Yakınlaşmanın Filistin davasının gidişatına yansıyacağına inanan Filistinli siyasi analist Eymen er-Rakab, “Mısır ve Türkiye arasındaki yakınlaşma Filistin davasına alışılmadık bir şekilde fayda sağlayacaktır. Bu, Arap ve uluslararası arenalarda destekleyici rollerin daha da güçlendirilmesini ve Filistin hakkının tüm arenalarda, özellikle de uluslararası alanda desteklenmesi için daha fazla ortak baskı uygulanmasını ve bundan taviz verilmesinin reddedilmesini gerektirecektir” ifadelerini kullandı.

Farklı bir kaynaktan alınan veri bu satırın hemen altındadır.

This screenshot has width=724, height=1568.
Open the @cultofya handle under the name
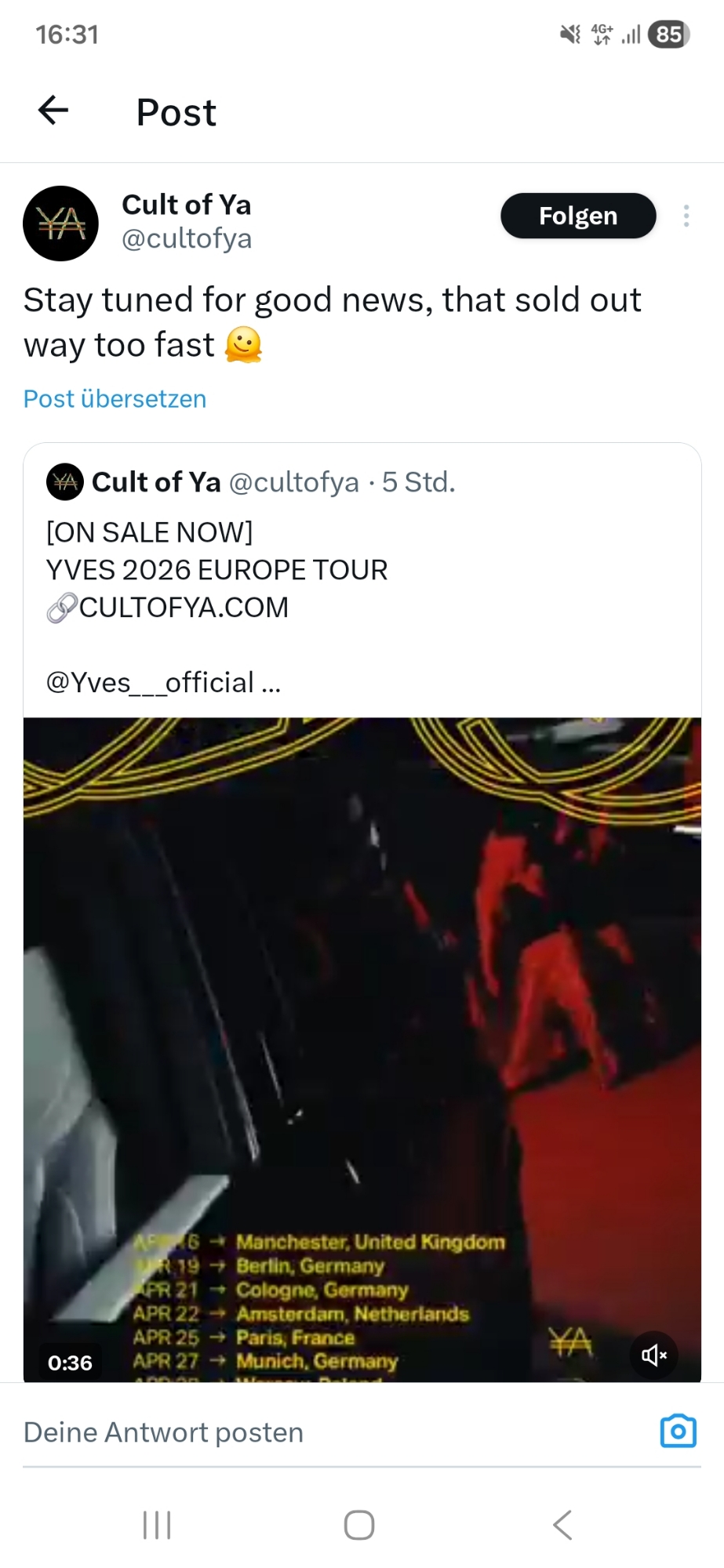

Dr. Kerem Said, yakınlaşmanın Filistin devletinin kurulmasını destekleyen ortak bir vizyon ışığında ve Türkiye'nin Gazze'deki krizin insani yardım ve müzakere düzeyinde yönetilmesinde Kahire'ye verdiği kayda değer destekle ya da İsrail Başbakanı Binyamin Netanyahu'nun Mısır'a yönelik son suçlamalarını reddetmesiyle Filistin davasının gidişatına olumlu yansıyacağına inanıyor.

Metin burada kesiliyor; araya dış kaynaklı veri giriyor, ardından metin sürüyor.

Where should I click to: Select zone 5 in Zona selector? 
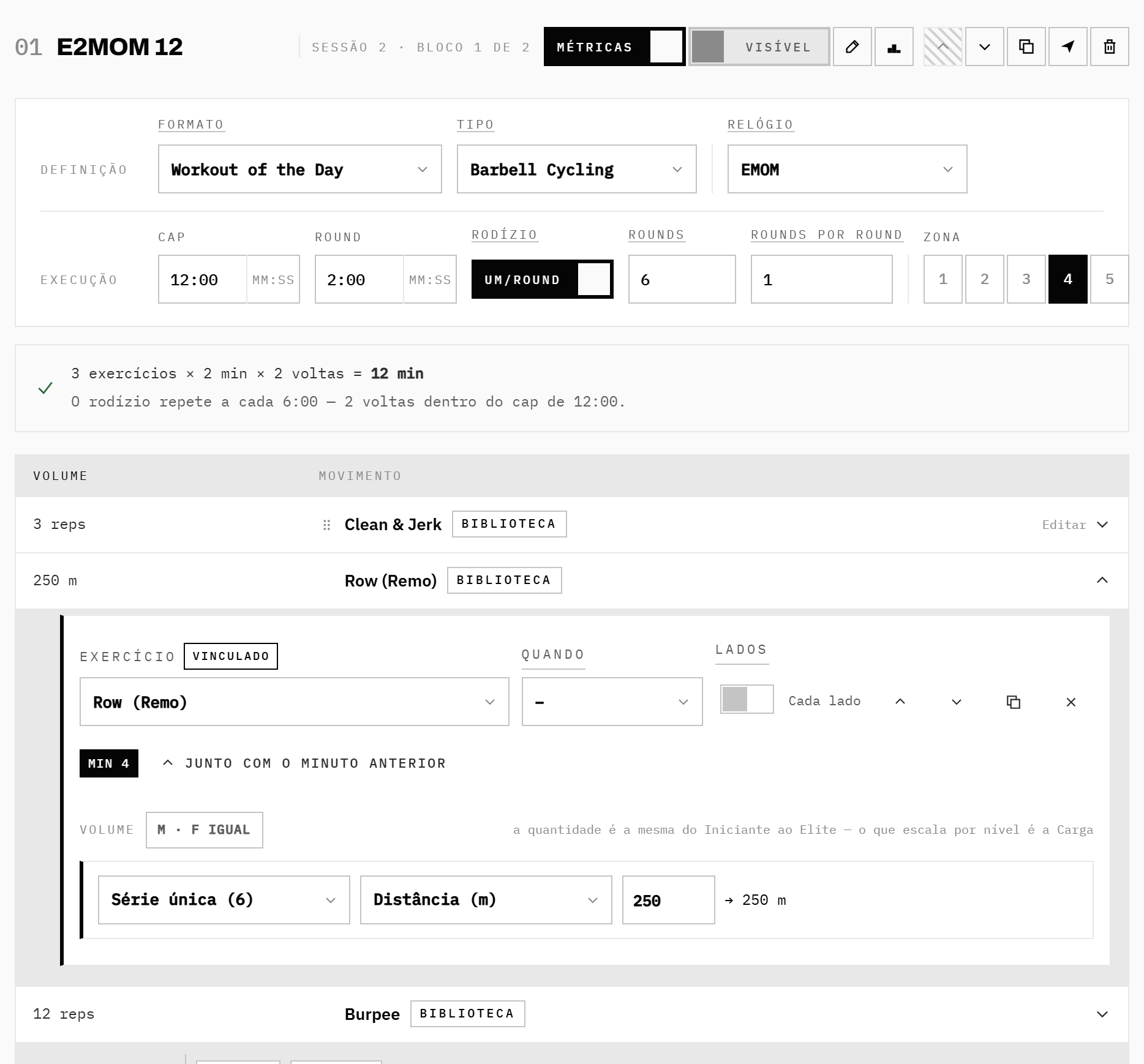click(1109, 279)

Türk siyasi analist Taha Avde, “Yakınlaşma dosyaları arasında en büyük zorluk kuşkusuz Gazze dosyası olacak” dedi. Avde’ye göre Mısır ve Türkiye'nin ortak mutabakatı bu dosyadaki uluslararası çabalarını güçlendirecek. Zira Mısır ile Türkiye'nin ilişkileri ikili iş birliğinden bölgesel ortaklığa doğru ilerliyor.

Avde, “Türkiye-Etiyopya ilişkilerinin yanı sıra Doğu Akdeniz'deki Mısır-Yunanistan-Kıbrıs ilişkileri temelinde Mısır-Türkiye yakınlaşması, Kahire ile Addis Ababa arasındaki Rönesans (Nahda) Barajı krizinde ya da bir yandan Ankara, diğer yandan Atina ve Lefkoşa arasında olsun, her iki ülke için de çözümler ve hamleler getirebilir” dedi.

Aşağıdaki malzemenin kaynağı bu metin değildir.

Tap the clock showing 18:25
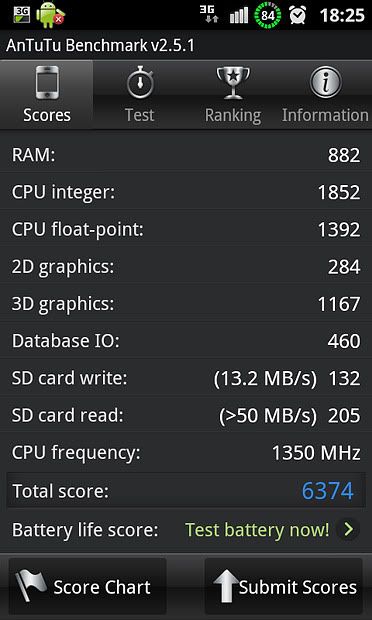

Libya dosyasına gelince, Libyalı siyasi analist Eyub el-Evceli, Mısır ve Türkiye'nin orada önemli oyuncular olduğunu, yeniden inşa projelerine sahip olduklarını ve yakınlaşmalarının, Merkez Bankası Başkanı’nın seçimiyle ilgili mevcut kriz de dahil olmak üzere birçok sorunun çözümünde yeni ufuklar açacağını belirtti. El-Evceli, Libya'da iki ülkeye yakın aktörlerin görüşlerini uzlaştırma, seçimlerin yapılmasını engelleyen konulara çözüm bulma ve herhangi bir çatışmayı önleme olasılığı olduğunu, ancak genel olarak Libya krizini çözmenin çok daha büyük bir mesele olduğunu ve bir gecede çözülemeyeceğini düşünüyor.

Sudanlı siyasi analist Muhammed Turşin'e göre Türkiye, Etiyopya ve Somali arasındaki arabuluculukta önemli bir rol oynayacak ve bu da Mısır'ın ve ulusal güvenliğinin yararına olacak. Ancak Turşin, ‘Türkiye'nin Rönesans Barajı üzerindeki etkisinin sınırlı olacağına’ inanıyor. Turşin, Sudan'ın barışı tesis etmesine ve kalkınma projelerini uygulamasına destek olmak için Mısır-Türkiye koordinasyonunu bekliyor.